Bei einer Nutzungsänderung geht es nicht um die Errichtung einer baulichen Anlage, sondern um die Frage, ob eine bestehende Fläche künftig anders genutzt werden darf. In Wolfsburg entscheidet darüber durchgängig das Bau-Bürger-Büro als einzige untere Bauaufsichtsbehörde der kreisfreien Stadt. Maßgeblich ist dabei nicht die Gebäudeklasse, sondern ein Vergleich: Löst die neue Nutzung andere oder weitergehende Anforderungen aus als die bisherige? Für die alternde Bausubstanz der großen Nachkriegssiedlungen wie Detmerode und Westhagen, deren einstige Nahversorgungszentren sich seit Jahrzehnten wandeln, stellt sich diese Frage ebenso häufig wie für ein historisches Gebäude im Ortskern Fallerslebens, wo zusätzlich die Denkmalpflege mitzureden hat.

Wann ist eine Nutzungsänderung in Wolfsburg genehmigungspflichtig?

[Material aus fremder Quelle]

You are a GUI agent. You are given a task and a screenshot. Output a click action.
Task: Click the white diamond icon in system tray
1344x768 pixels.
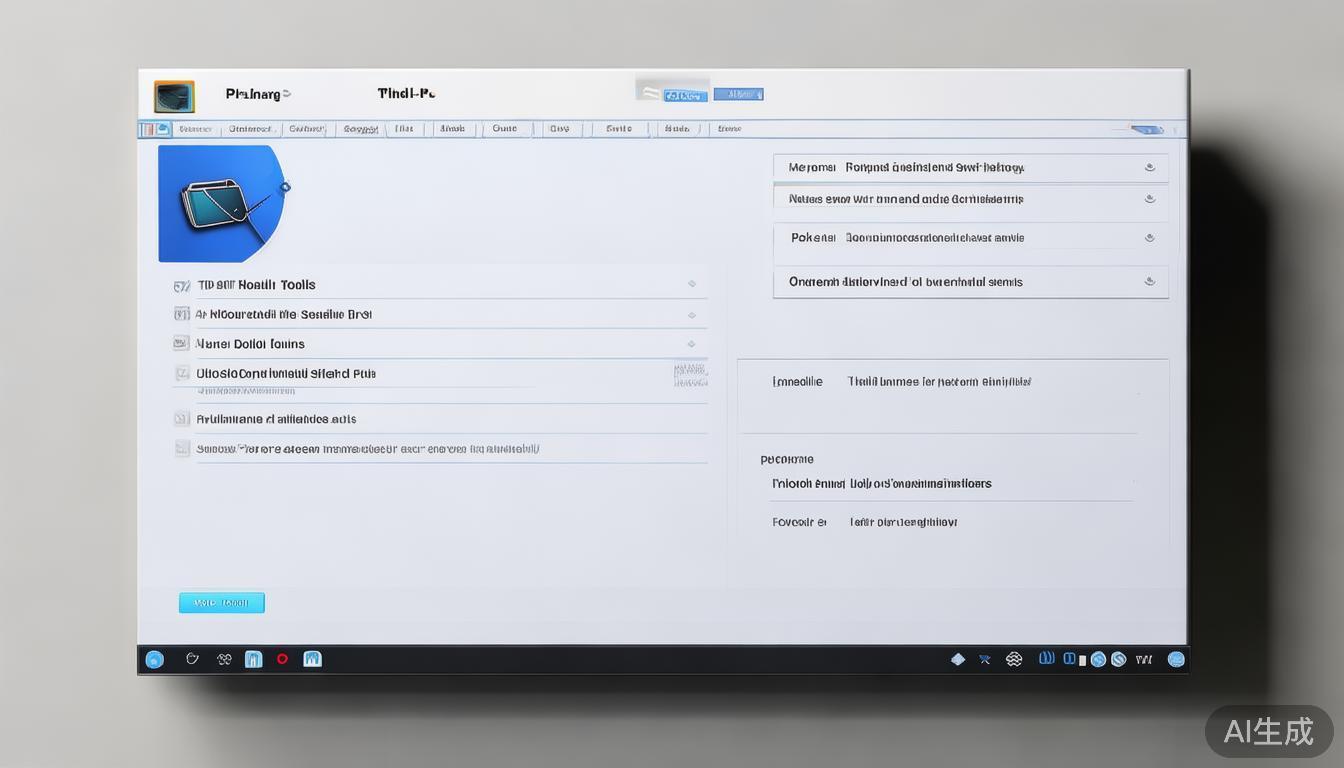tap(957, 659)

Nach § 59 NBauO steht die Nutzungsänderung rechtlich auf derselben Stufe wie Neubau, Umbau oder Abbruch: Grundsätzlich ist sie genehmigungspflichtig. Ob im Einzelfall tatsächlich ein Verfahren nötig wird, entscheidet § 60 Abs. 2 NBauO über einen Vergleich zwischen bisheriger und künftiger Nutzung:

  • Verfahrensfrei bleibt eine Nutzungsänderung nur, wenn für die neue Nutzung keine anderen oder weitergehenden öffentlich-rechtlichen Anforderungen gelten als für die bisherige – etwa der Wechsel zwischen zwei ähnlich einzustufenden Büronutzungen.
  • Erfüllt die Umnutzung die Voraussetzungen des Mitteilungsverfahrens nach § 62 NBauO, reicht eine schriftliche Mitteilung an das Bau-Bürger-Büro.
  • Löst die neue Nutzung tatsächlich andere Anforderungen aus, etwa an Stellplätze oder Aufenthaltsräume, greift als Regelfall das vereinfachte Baugenehmigungsverfahren nach § 63 NBauO.
  • Erreicht die neue Nutzung selbst die Schwellenwerte des § 2 Abs. 5 NBauO, etwa als größere Beherbergungs- oder Versammlungsstätte, ist das Verfahren für Sonderbauten nach § 64 NBauO Pflicht.
Wenn die Umnutzung ein Baudenkmal betrifft

Bleibt eine Nutzungsänderung nach § 60 Abs. 2 NBauO verfahrensfrei, heißt das nicht, dass sie ohne jede Prüfung bleibt, sobald ein Baudenkmal betroffen ist. Auf dem seit 1986 unter Erhaltungssatzung stehenden Steimker Berg und im geschützten Ortskern Fallerslebens rund um das Wasserschloss braucht auch eine baurechtlich unauffällige Umnutzung – etwa ein Wohnhaus, das teilweise gewerblich genutzt werden soll – zusätzlich die Zustimmung der unteren Denkmalschutzbehörde nach dem Niedersächsischen Denkmalschutzgesetz. Diese sitzt im selben Geschäftsbereich Stadtplanung und Bauberatung wie das Bau-Bürger-Büro, entscheidet aber nach eigenen fachlichen Maßstäben und unabhängig davon, ob das Bauordnungsrecht selbst ein Verfahren verlangt.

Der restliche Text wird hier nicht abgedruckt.